The metrics that convince us we are seeing ROI follow the traditional funnel: lower cost of acquisition for new product inquiries, higher conversion to lead, lower costs per sales opportunity and magnitudes more direct sales from content marketing than from traditional methods.
9. Does content marketing enhance the customer experience? How?
By definition, content marketing seeks to deliver the content that customers are looking for, in the experiences that they expect. So in many ways, it is the best thing customers experience with a brand.
10. With the rise of programmatic ad buying, does the quality of content marketing become more or less important?
Programmatic ad buying is directly speeding up the decline of banner ad effectiveness and supporting the argument for the need for businesses to focus on consumer content needs and customer experience. I think all of us in content marketing welcome the shift in advertising spend decisions from people to robots, machines, or algorithms.
11. Some major brands have taken creative services in house and produce their own content. Do you think brands of the future will have to become media companies?

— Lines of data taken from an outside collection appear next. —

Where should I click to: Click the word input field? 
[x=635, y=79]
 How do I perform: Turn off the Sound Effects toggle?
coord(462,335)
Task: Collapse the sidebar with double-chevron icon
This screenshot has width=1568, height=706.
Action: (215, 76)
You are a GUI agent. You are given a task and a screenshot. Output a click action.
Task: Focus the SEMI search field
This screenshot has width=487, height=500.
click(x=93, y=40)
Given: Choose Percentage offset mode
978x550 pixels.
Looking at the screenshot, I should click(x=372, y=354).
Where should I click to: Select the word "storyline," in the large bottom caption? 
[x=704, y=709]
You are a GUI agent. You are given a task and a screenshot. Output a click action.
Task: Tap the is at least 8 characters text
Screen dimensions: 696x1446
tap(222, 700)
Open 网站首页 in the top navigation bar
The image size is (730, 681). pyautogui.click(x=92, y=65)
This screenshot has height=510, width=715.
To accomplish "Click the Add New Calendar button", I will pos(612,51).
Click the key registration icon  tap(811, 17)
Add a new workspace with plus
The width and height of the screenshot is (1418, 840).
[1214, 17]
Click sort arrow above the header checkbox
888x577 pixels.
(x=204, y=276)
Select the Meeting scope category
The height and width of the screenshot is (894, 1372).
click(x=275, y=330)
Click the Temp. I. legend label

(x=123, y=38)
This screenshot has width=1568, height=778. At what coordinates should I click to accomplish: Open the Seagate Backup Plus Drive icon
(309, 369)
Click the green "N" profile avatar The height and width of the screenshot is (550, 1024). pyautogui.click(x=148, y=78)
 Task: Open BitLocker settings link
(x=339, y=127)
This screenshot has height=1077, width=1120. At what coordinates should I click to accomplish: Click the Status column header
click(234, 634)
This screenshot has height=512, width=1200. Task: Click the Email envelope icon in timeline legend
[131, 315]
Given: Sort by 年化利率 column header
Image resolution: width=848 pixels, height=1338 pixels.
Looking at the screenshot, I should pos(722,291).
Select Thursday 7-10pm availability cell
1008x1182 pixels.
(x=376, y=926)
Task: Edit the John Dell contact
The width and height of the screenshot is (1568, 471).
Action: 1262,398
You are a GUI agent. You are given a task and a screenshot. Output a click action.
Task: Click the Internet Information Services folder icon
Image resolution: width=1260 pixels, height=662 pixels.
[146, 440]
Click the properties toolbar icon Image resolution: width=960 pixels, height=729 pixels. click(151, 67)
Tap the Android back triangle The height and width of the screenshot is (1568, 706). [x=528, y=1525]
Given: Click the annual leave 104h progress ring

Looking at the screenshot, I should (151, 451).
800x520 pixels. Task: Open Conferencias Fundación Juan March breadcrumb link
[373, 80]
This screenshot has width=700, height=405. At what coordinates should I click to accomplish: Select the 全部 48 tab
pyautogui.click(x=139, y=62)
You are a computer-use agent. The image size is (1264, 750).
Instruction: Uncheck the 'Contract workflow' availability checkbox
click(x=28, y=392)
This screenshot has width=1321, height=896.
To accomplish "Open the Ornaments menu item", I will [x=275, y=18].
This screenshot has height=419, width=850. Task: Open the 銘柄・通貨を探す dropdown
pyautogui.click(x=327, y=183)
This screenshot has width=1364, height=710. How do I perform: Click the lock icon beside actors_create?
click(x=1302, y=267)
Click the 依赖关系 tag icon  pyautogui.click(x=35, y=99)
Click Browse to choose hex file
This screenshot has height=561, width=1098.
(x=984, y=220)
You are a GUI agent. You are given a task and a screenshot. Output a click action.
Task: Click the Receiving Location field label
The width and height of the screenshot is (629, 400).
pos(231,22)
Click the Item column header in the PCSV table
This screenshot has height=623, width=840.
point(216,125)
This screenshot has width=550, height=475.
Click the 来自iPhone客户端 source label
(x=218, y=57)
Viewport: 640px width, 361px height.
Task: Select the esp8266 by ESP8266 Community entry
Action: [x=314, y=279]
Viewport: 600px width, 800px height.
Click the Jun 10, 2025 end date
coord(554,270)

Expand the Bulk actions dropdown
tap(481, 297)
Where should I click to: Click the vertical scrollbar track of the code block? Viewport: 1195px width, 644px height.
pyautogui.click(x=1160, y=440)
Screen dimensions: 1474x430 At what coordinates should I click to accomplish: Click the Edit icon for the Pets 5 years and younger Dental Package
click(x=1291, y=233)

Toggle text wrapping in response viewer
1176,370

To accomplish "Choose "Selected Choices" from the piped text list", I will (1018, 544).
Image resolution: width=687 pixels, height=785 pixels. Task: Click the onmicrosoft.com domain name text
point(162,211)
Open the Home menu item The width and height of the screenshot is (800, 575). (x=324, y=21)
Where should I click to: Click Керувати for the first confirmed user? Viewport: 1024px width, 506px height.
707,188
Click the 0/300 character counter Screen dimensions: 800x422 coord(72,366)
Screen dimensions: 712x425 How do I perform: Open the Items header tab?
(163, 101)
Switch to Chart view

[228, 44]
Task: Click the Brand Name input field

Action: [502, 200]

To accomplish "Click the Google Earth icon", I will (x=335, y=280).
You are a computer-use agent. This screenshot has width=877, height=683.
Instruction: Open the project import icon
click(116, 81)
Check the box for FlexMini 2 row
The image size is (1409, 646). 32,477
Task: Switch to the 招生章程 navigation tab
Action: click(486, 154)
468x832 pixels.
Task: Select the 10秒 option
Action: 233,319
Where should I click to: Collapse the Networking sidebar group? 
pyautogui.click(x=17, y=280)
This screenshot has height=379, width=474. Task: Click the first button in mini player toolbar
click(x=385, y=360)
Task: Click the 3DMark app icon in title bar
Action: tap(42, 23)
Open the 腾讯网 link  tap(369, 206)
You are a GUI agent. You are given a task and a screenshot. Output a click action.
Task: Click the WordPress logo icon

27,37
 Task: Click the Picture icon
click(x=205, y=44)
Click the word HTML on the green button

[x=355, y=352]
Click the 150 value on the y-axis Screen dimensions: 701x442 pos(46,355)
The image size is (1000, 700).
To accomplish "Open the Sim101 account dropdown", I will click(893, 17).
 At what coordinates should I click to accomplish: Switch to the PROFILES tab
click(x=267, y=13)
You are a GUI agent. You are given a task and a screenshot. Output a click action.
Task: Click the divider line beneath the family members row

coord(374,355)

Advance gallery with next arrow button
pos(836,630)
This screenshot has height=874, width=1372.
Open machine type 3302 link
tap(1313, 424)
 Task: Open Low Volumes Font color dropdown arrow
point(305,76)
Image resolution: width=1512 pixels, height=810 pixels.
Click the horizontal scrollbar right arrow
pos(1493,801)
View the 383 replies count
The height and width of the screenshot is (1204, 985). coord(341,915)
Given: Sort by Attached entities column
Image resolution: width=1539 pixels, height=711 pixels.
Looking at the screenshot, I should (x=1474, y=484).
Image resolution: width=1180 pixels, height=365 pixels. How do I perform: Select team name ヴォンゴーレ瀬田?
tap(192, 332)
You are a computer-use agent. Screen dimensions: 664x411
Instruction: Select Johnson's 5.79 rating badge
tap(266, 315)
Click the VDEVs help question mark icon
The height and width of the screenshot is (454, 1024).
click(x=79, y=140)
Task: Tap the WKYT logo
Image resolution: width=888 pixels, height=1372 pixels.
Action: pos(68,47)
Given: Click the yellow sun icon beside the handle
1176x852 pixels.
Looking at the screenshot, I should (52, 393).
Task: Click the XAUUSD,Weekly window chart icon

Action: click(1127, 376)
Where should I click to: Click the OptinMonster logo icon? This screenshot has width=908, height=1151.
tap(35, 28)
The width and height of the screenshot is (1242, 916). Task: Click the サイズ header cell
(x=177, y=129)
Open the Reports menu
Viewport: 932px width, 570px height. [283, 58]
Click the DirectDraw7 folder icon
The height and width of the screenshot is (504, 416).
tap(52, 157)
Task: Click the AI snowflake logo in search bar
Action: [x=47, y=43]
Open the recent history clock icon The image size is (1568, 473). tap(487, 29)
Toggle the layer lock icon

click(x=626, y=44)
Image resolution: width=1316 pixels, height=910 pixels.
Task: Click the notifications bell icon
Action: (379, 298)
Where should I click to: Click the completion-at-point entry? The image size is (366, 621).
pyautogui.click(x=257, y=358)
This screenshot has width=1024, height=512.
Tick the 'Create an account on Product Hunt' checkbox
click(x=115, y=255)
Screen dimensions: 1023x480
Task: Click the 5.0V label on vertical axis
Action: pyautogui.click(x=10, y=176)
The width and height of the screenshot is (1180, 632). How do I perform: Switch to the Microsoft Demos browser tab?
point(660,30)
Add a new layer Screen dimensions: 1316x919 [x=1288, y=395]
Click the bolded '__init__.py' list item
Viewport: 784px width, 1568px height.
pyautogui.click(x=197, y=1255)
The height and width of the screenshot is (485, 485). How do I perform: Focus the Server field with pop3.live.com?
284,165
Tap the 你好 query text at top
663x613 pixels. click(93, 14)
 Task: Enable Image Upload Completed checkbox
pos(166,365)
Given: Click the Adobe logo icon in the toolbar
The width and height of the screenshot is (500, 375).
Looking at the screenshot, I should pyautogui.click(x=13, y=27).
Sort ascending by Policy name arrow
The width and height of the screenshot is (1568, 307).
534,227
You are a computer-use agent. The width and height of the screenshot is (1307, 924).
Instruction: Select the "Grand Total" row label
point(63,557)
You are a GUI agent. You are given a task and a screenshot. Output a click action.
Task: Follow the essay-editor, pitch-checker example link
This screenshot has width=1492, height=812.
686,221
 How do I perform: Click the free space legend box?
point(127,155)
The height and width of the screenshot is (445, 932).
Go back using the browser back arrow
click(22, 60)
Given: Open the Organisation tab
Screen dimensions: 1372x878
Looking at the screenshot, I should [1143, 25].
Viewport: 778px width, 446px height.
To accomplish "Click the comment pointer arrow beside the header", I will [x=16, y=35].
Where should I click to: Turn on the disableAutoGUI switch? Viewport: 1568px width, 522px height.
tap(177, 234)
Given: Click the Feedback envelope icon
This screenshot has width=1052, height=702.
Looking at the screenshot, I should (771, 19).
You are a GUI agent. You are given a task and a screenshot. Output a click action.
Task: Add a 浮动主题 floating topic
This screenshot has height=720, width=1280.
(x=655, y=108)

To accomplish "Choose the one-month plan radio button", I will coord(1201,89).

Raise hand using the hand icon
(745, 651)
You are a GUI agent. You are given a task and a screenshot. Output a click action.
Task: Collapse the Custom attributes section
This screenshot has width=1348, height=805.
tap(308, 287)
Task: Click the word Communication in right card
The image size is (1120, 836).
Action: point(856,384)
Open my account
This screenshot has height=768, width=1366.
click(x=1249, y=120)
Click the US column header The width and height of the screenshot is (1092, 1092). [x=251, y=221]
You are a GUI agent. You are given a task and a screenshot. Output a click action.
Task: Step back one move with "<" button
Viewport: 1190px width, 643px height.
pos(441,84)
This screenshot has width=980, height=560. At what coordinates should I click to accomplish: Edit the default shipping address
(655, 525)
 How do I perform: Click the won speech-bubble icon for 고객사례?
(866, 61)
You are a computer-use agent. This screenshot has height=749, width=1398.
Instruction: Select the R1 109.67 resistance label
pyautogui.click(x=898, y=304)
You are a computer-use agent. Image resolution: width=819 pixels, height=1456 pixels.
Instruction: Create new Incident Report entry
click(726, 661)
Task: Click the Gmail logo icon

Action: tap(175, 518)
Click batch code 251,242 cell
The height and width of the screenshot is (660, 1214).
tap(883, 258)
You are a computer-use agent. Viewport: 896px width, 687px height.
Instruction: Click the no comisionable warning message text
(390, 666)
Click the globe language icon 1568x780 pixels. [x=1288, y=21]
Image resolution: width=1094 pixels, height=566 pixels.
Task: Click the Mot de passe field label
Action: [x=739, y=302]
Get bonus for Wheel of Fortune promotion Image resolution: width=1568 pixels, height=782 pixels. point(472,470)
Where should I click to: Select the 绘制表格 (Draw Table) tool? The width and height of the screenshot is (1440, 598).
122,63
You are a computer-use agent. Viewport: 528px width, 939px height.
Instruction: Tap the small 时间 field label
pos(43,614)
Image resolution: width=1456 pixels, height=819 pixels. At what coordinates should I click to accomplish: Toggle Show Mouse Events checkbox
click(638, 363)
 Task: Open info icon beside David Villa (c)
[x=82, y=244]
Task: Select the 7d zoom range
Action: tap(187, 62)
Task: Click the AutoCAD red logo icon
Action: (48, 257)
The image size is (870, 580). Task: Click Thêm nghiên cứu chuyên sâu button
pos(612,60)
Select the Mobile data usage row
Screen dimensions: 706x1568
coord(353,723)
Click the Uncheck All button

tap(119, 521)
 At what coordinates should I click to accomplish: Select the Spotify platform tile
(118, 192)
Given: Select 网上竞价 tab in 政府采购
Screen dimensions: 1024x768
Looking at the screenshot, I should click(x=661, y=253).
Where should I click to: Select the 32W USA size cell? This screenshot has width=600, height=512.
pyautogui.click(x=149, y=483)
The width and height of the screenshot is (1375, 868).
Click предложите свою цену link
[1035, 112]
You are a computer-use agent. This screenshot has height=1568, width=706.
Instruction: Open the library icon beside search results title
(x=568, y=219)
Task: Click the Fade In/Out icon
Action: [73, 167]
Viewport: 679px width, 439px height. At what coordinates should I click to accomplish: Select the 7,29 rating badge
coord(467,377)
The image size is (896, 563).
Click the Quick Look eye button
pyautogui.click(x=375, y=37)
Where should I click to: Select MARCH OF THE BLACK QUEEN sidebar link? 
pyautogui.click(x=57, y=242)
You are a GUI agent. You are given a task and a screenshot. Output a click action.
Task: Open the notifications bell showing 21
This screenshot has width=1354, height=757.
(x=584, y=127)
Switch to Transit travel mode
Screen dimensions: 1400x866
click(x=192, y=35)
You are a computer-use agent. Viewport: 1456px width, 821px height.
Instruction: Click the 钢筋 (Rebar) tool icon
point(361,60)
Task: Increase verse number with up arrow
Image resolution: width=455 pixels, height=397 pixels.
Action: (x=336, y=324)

Brands are already media companies. Most are simply bad at it. We are all publishers. Employees. Brands. Communities. We are all part of this global, digital, social content conversation. The businesses that will gain a competitive advantage will build superior expertise in brand publishing. They will serve their customers just a little bit (or a lot) better than their competitors. And they will win based on the value they provide, not based on the color of their logo. Or the cleverness of their TV ads.
12. Are you familiar with the concept of a “creative newsroom?” If so, can it solve the problems your clients are facing?
I work very closely with about a dozen brands who have implemented brand newsrooms. These are (mostly) small, but very effective teams of writers, editors, community managers, designers, even lawyers are sometimes involved. The goal is simple. How do these people work together in a lean manner and pump out high-quality content that serves their customers, reflects the latest trends and takes advantage of all the benefits of today’s visual content consumption.